Which lines run from the one containing "Switch to the Structure view tab" through the end of the data? Write them out exactly, with the pictures left out.

Collected data
——————
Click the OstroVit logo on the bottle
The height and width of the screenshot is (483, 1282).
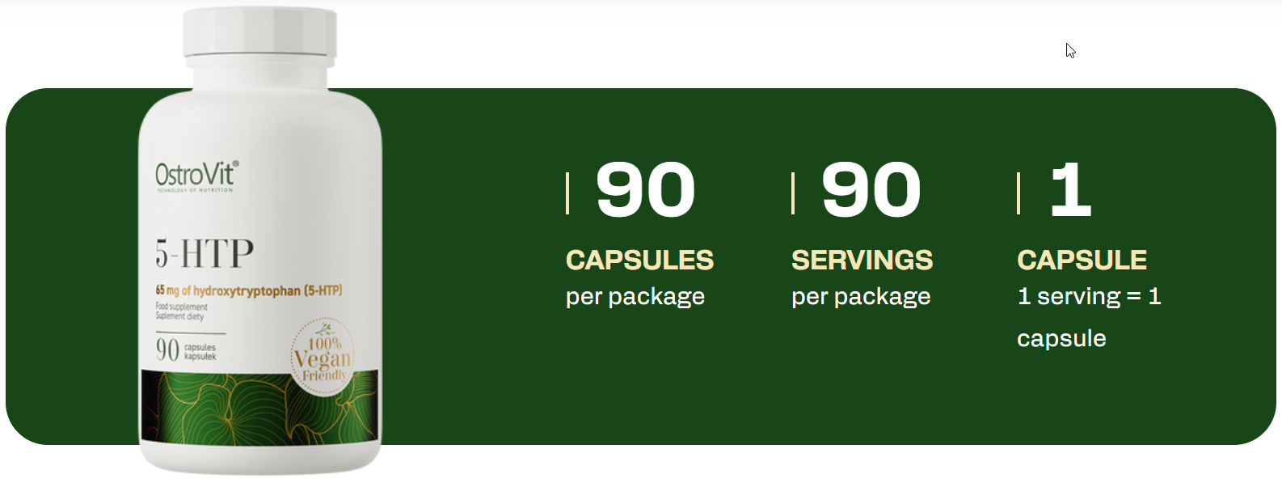point(196,176)

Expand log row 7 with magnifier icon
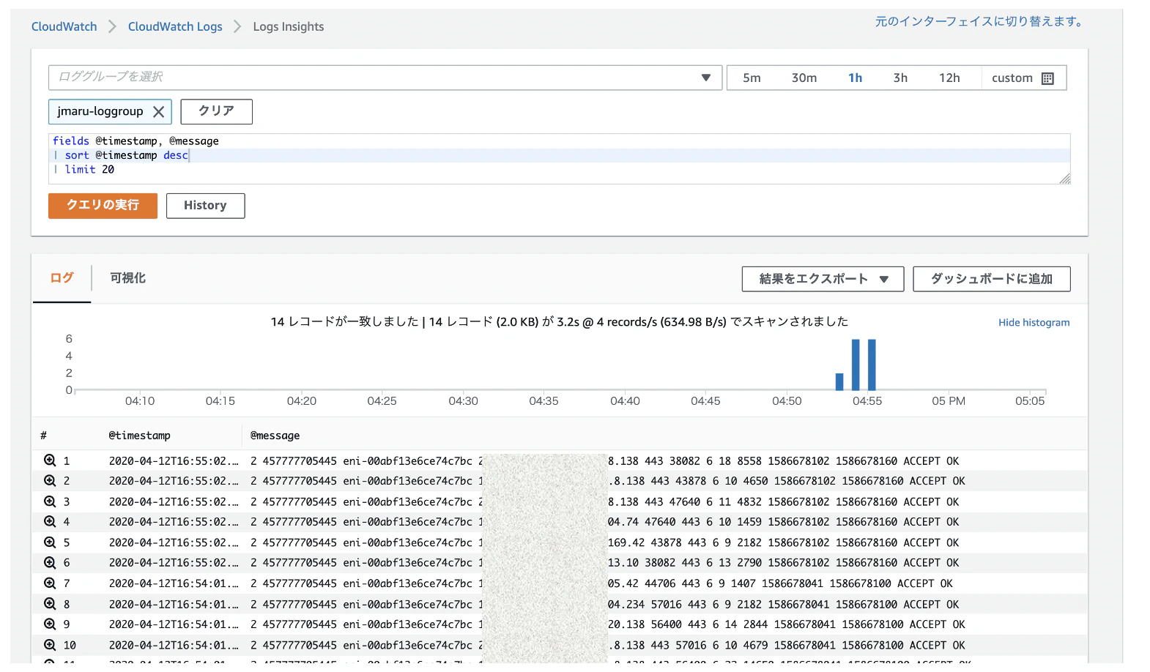click(x=50, y=583)
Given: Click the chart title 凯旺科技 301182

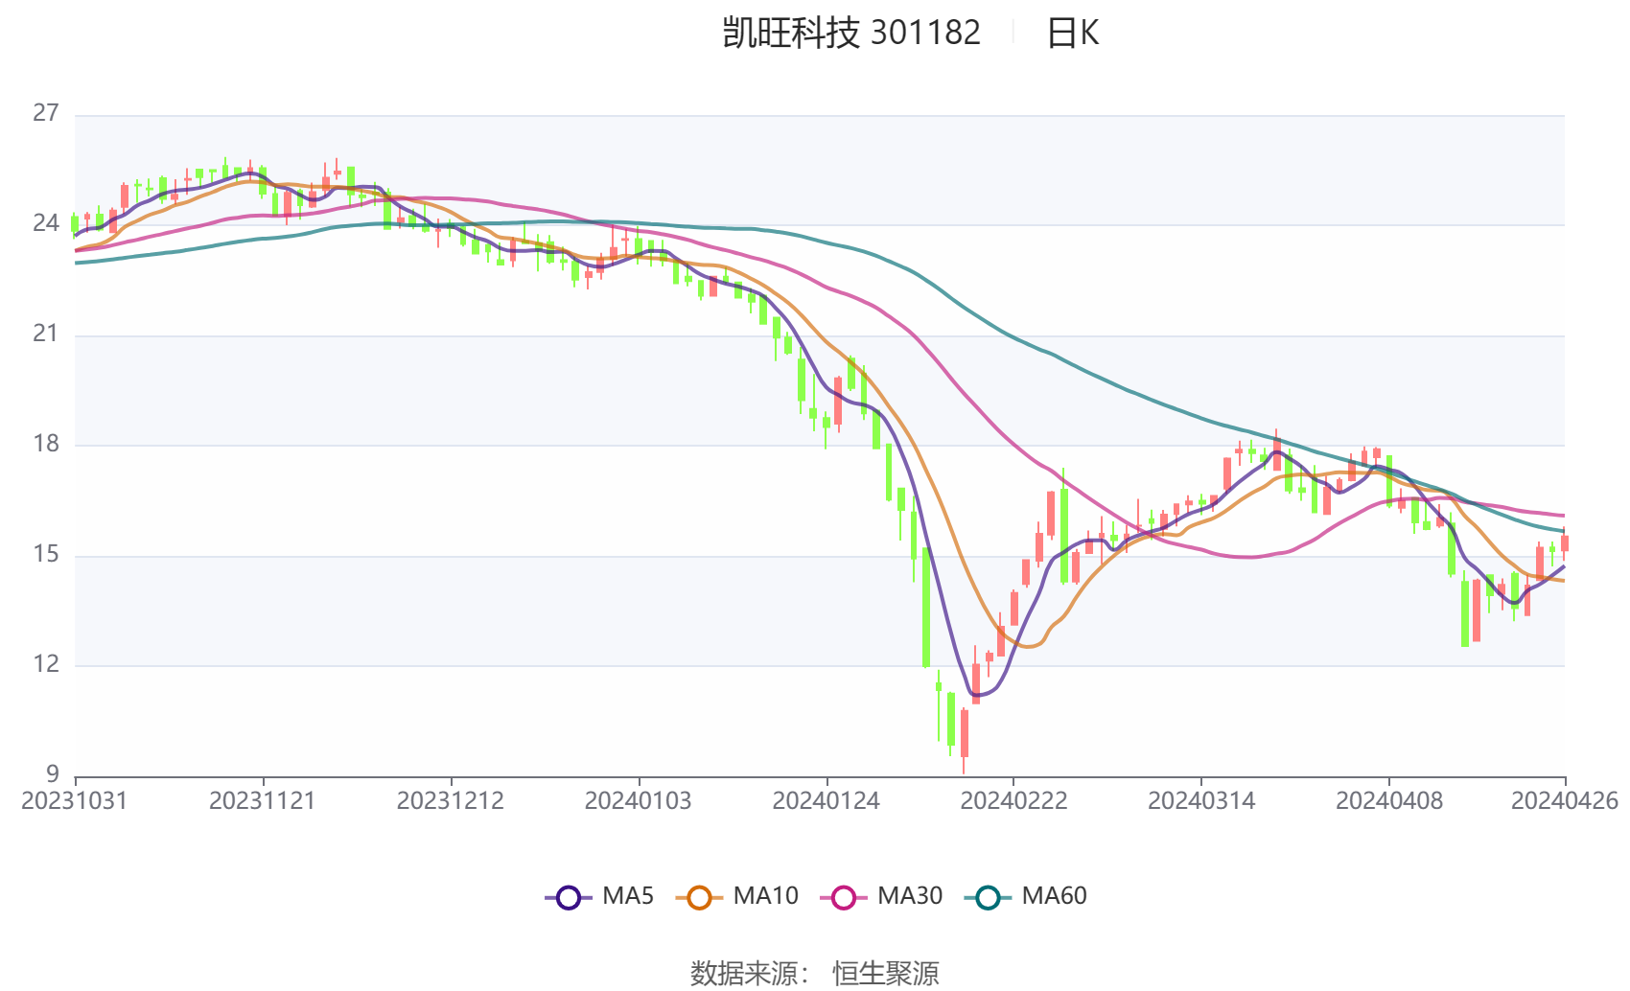Looking at the screenshot, I should (851, 34).
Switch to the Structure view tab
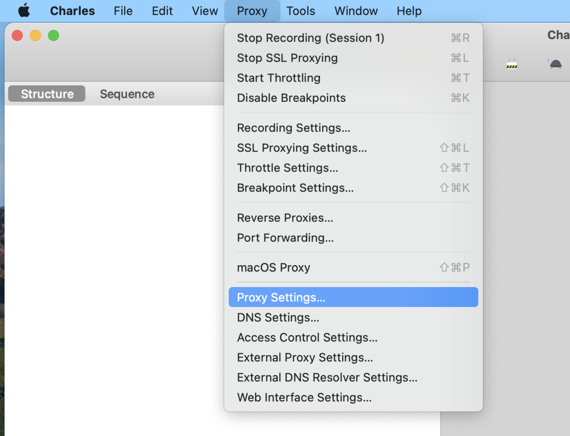 (47, 94)
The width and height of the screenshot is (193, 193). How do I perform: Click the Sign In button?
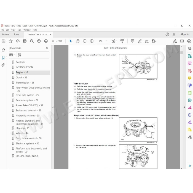tap(185, 34)
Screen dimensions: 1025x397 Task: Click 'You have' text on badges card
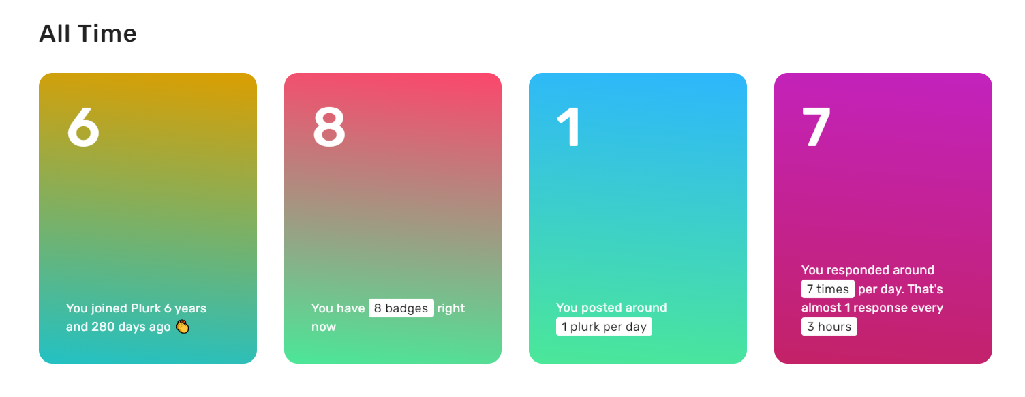338,308
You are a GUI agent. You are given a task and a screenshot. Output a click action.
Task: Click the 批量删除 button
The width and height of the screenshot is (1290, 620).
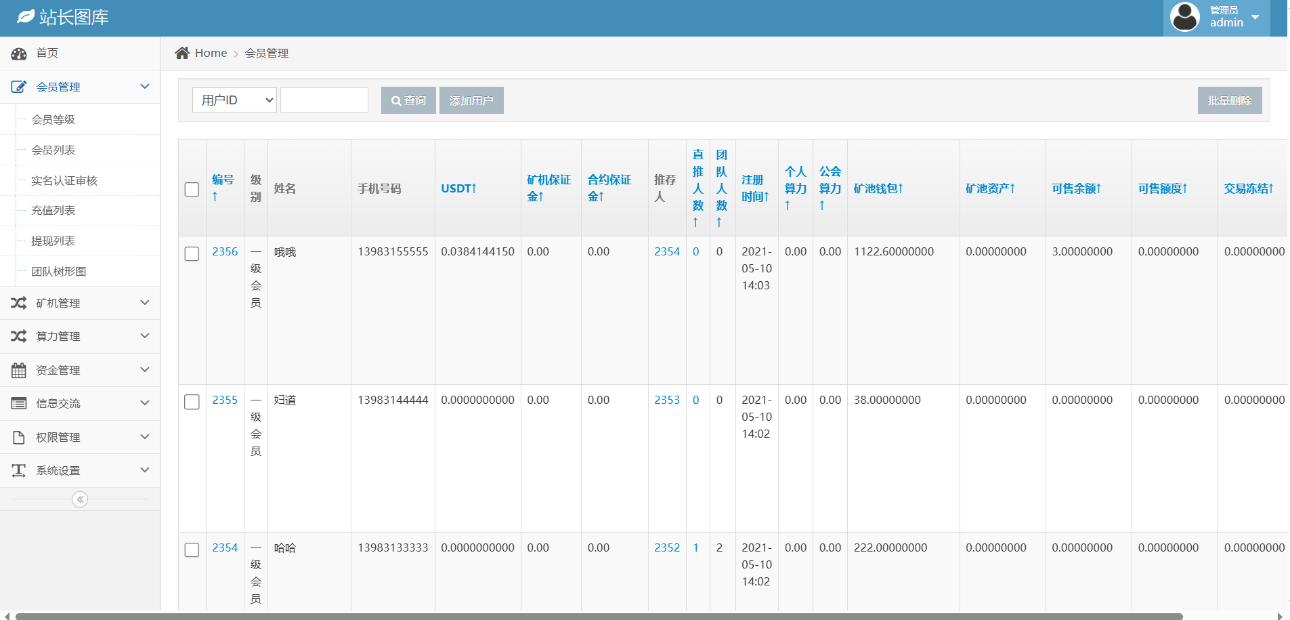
——————
* **The answer**:
Switch to the Structure view tab
 (47, 94)
The width and height of the screenshot is (193, 193). How do I perform: Click the Sign In button?
tap(185, 34)
Screen dimensions: 1025x397 Task: Click 'You have' text on badges card
338,308
You are a GUI agent. You are given a task and a screenshot. Output a click action.
Task: Click the 批量删除 button
The width and height of the screenshot is (1290, 620).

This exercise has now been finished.